I previously had them rate their ASCII drawings, but it’s true that representational art can be subjective. ASCII art of letters is less so.
When questioned, ChatGPT will double down on how it is definitely correct.
But it’s not relying on some weird glitchy interpretation of the art itself, a la adversarial turtle-gun. It just reports the drawing as definitely being of the word “lies” because that kind of self-consistency is what would happen in the kind of human-human conversations in its internet training data. I tested this by starting a brand new chat and then asking it what the art from the previous chat said.
Without any chat history to follow that establishes what the art says, ChatGPT goes instead with a common answer.
Google’s Bard, on the other hand, seems to have been tested on some corporate branded ASCII art.
Bard has the same tendency to generate illegible ASCII art and then praise its legibility, except in its case, all its art is cows.
(There’s a linux command called Cowsay that generates ASCII art of cows that resemble this style; examples of cowsay output in the training data might explain the prevalence of cows.)
Not to be outdone, bing chat (GPT-4) will also praise its own ASCII art – once you get it to admit it even can generate and rate ASCII art. For the “balanced” and “precise” versions I had to make my request all fancy and quantitative.
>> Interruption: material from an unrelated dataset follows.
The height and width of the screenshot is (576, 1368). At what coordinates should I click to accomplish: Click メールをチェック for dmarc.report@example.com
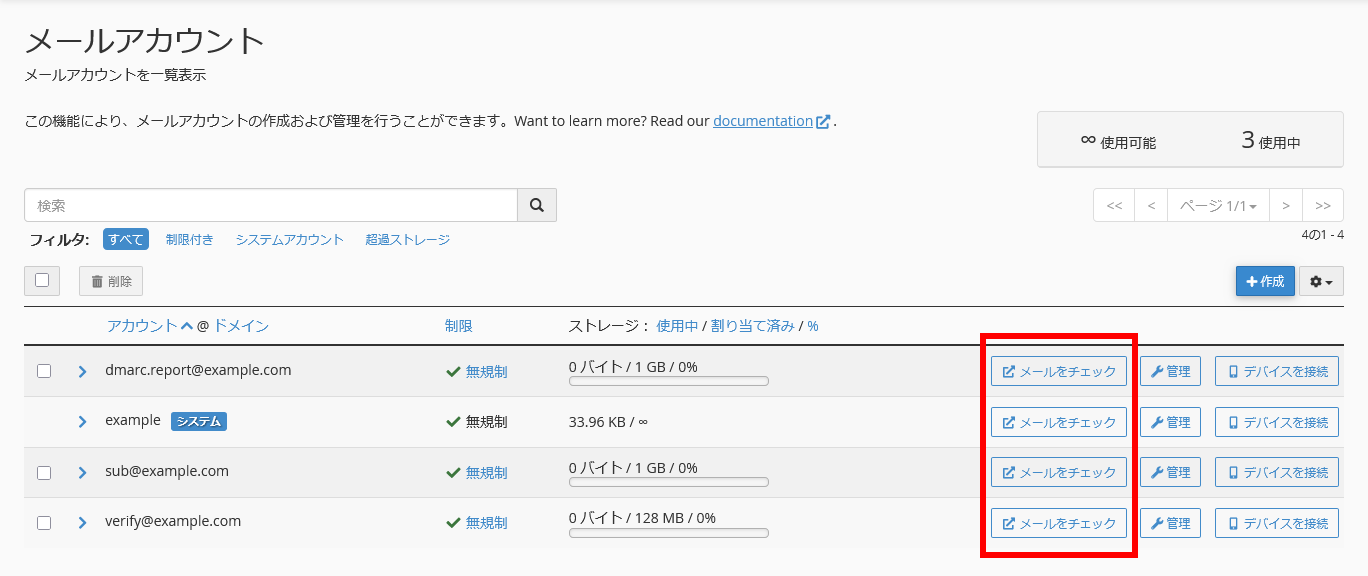(1058, 370)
Me asking two versions of Bing chat “Please generate an ASCII art representation of the word “bluff” and then rate its legibility from 1 to 10.” Both versions respond with block letters made of bars and underscores, but one says “nut” and the other says “pbhh”. It rates its own legibility as 7 or 9 out of 10.
The “creative” version (whatever that is; it might even be the other models but with something like “be creative” secretly added to the beginning of each conversation) doesn’t require nearly as much coaxing.
Me asking the “creative” Bing chat model “Please generate ASCII art of the phrase “truth” and then rate the accuracy of the ASCII art you have generated.” Its art looks a bit like it says “Ttii!”. Then I ask it “Please improve the ASCII art such that its new reading would be 10/10.” The art now has some extra lines interleaved with the letters, making them less legible.
With Bing chat I wasn’t able to ask it to read its own ASCII art because it strips out all the formatting and is therefore illegible – oh wait, no, even the “precise” version tries to read it anyways.
This is the “PbHH” art from above, with its formatting stripped out when I hit “send”.
These language models are so unmoored from the truth that it’s astonishing that people are marketing them as search engines.